(203j) Virtual High-Throughput Screening Pipeline: Size and Classification Distribution Effects on Experimentally Validated Hit-Rates | AIChE

(203j) Virtual High-Throughput Screening Pipeline: Size and Classification Distribution Effects on Experimentally Validated Hit-Rates

Authors 

Chen, J. J. - Presenter, University of Notre Dame
Visco, D. Jr., The University of Akron
Schmucker, L., The University of Akron
Drug leads are a small fraction of small organic compounds, which itself is a small fraction of conceivable organic molecules. High-Throughput screening (HTS) is used to screen multitudes of compounds in parallel (test more compounds at the same time) and in experimental working volumes (reduce the amount of reagents and biological substances used). However, HTS has a nominal hit-rate of a few percent at best (Dobson, 2004) and thus most resources are used to test inactive compounds. In efforts to increase efficiency, computational methods are used to pre-screen compound libraries: likely active molecules are focused on and likely inactive or negative molecules are removed.

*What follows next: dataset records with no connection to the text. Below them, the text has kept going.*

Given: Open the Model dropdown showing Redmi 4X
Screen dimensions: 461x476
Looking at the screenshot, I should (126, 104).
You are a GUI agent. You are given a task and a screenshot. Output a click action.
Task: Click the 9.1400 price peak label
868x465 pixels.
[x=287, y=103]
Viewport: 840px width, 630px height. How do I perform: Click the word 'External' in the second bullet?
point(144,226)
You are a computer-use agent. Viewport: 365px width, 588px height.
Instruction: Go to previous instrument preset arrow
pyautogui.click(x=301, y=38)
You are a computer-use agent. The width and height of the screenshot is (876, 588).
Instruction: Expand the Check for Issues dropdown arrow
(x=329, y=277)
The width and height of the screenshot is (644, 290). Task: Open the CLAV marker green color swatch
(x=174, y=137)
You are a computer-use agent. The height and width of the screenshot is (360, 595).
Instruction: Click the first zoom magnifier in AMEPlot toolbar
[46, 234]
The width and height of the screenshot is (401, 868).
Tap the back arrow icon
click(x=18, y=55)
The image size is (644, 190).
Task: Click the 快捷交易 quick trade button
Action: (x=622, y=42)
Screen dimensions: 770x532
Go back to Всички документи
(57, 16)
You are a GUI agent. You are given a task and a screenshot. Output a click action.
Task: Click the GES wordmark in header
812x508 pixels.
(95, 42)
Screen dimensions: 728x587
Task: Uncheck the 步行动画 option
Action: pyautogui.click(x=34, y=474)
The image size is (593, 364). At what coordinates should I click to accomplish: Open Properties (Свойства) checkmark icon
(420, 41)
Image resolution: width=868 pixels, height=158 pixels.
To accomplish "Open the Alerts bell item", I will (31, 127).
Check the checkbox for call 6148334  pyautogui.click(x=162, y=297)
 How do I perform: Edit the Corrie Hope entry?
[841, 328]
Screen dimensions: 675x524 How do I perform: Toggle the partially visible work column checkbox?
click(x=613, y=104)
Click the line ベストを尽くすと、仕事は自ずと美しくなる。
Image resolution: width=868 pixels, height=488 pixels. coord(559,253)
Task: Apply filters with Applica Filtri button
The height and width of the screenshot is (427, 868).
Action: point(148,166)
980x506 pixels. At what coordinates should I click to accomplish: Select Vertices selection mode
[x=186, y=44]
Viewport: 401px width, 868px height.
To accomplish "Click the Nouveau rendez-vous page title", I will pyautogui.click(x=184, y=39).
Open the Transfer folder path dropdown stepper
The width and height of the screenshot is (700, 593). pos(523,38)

Previously, we developed a virtual HTS (vHTS) pipeline: using available experimental data, models predicting class and activity are trained and applied to compound databases to identify compounds likely to be active and to focus experimental efforts on (Chen and Visco, 2016), with the option of retraining the models to improve performance (hit-rate) or to identify more leads. The pipeline was applied several NCBI’s PubChem Bioassay datasets: AID 825 (target: Cathepsin L, 1st iteration hit-rate: 19%, 2nd iteration hit-rate: 75%) (Chen and Visco, 2016), AID 728 (target: Factor XIIa, 1st iteration hit-rate: 43%, 2nd iteration hit-rate: 100%) (Chen and Visco), and AID 846 (target: Factor Xia, 1st hit-rate: 27%, 2nditeration hit-rate: 62%) (Chen and Visco).

To determine the hit-rate enrichment ability of the pipeline, we have applied our pipeline on more datasets, specifically targeted to examine how the pipeline responds to datasets of different sizes and classification distributions. Determining the effect of these two dataset parameters will indicate what datasets the pipeline has the most enrichment value on and/or what the expected enrichment ability is for a given dataset.

In this poster, we present work characterizing the effects of size and classification distribution. While controlling for one parameter (size or classification distribution), the other is varied. Experimental validation is conducted based on the protocol specified by the original dataset to determine vHTS hit-rates. The hit-rates determined using the same experimental protocol will allow for direct comparison of hit-rates and to identify the hit-rate enrichment ability of the pipeline for a given dataset. Based on the results, there will be a clearer idea what datasets will have the most impact on and what an expected hit-rate for a given dataset would be. We also aim to show, indirectly, the pipeline’s hit-rate enrichment ability is repeatable and the pipeline is robust enough to handle many different kinds of datasets.

Chen J.J.F., Visco D.P. Jr., Developing an in silico pipeline for faster drug candidate discovery: Virtual high throughput screening with the Signature molecular descriptor using support vector machine models, Chemical Engineering Science, 2 March 2016. http://dx.doi.org/10.1016/j.ces.2016.02.037.

Dobson, C.M., 2004. Chemical space and biology. Nature 432, 824-828.

Chen, J.J.F, Visco, D.P. Jr. Identifying Novel Factor XIIa Inhibitors With PCA-GA-SVM Developed vHTS Models. Manuscript in preparation.

Chen, J.J.F, Visco, D.P. Jr. Identifying Novel Factor XIa Inhibitors With PCA-GA-SVM Developed vHTS Models. Manuscript in preparation.